A class-action lawsuit filed in federal court in Manhattan, New York argues that the NHL and CHL violate antitrust law. The suit – filed in part by the North American Division of the World Association of Icehockey Players Union (WAIPU) – argues that teenagers are, “involuntarily drafted, poorly compensated, and completely controlled” by CHL teams, crediting the exclusivity between the OHL, WHL, and QMJHL and full-time schedules for players as ways players are exploited. It further adds that the NHL supports these challenges through its annual payments to the leagues and specific parts of the NHL-CHL Transfer agreement.
The CHL told the Associated Press, “We have just been made aware of the complaint, filed by WAIPU, an organization that has not been certified to represent any CHL players… Until we can thoroughly review the document, we are unable to provide comment as to the legitimacy of its contents.” The NHL has so far declined to comment.
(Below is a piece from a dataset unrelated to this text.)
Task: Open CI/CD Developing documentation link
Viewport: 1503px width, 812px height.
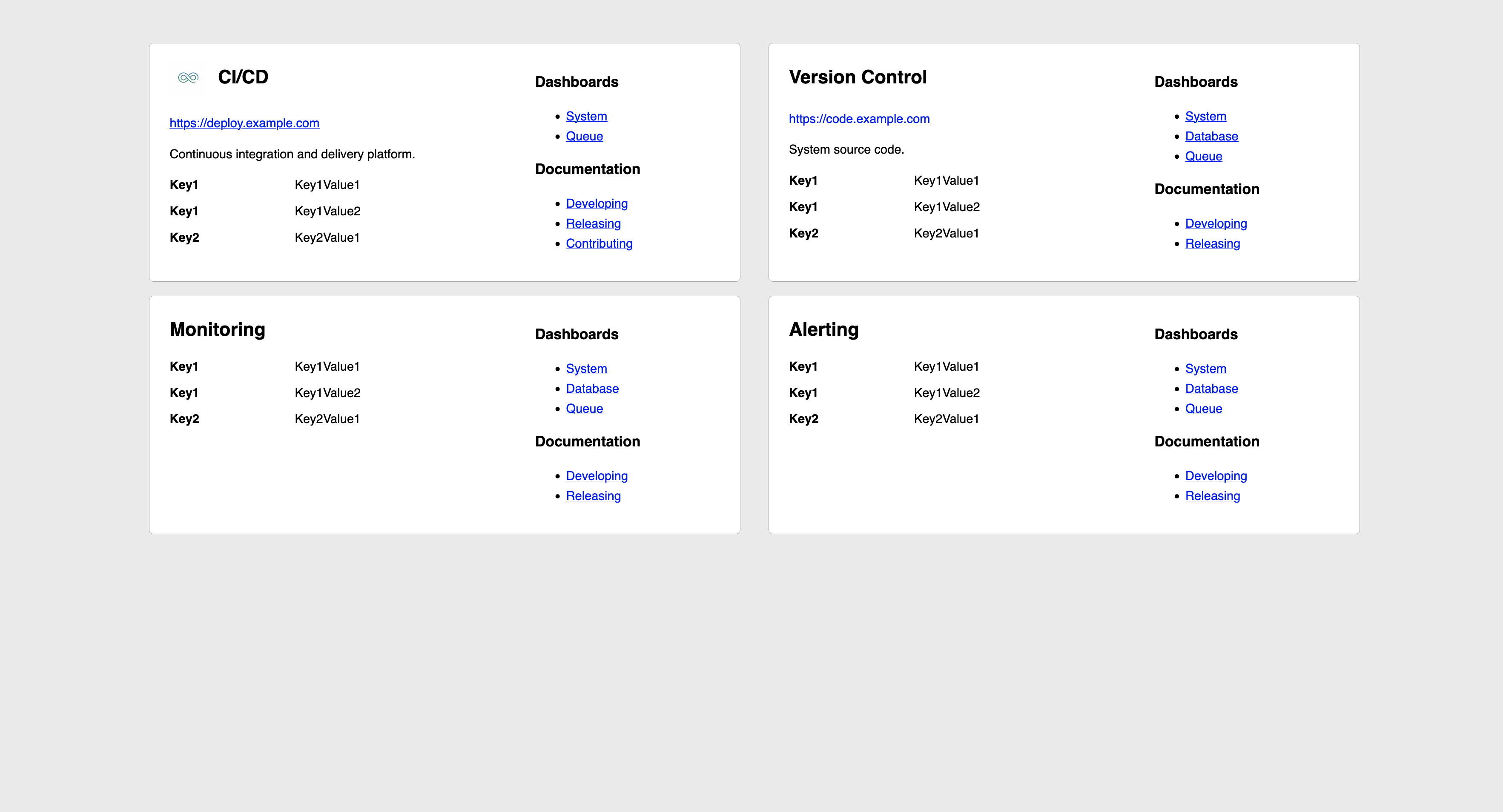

There is currently no collective bargaining agreement between CHL teams and players – something that the NHL, AHL, and ECHL all have. The nature of the suit draws comparison to recent movements from minor league baseball players and NCAA athletes, who have pushed for expanded supports and compensation. The NHL and CHL did not receive advanced notice of the suit before it was filed on Wednesday morning. University of Illinois labor law professor Michael LeRoy commented on the international status of the suit – which targets juniors teams in Canada and the U.S. – saying, “They’re doing business in the United States, and the end users of the most successful products are going to be, presumably, NHL hockey players both in the U.S. and Canada, I don’t think that’s a problem.”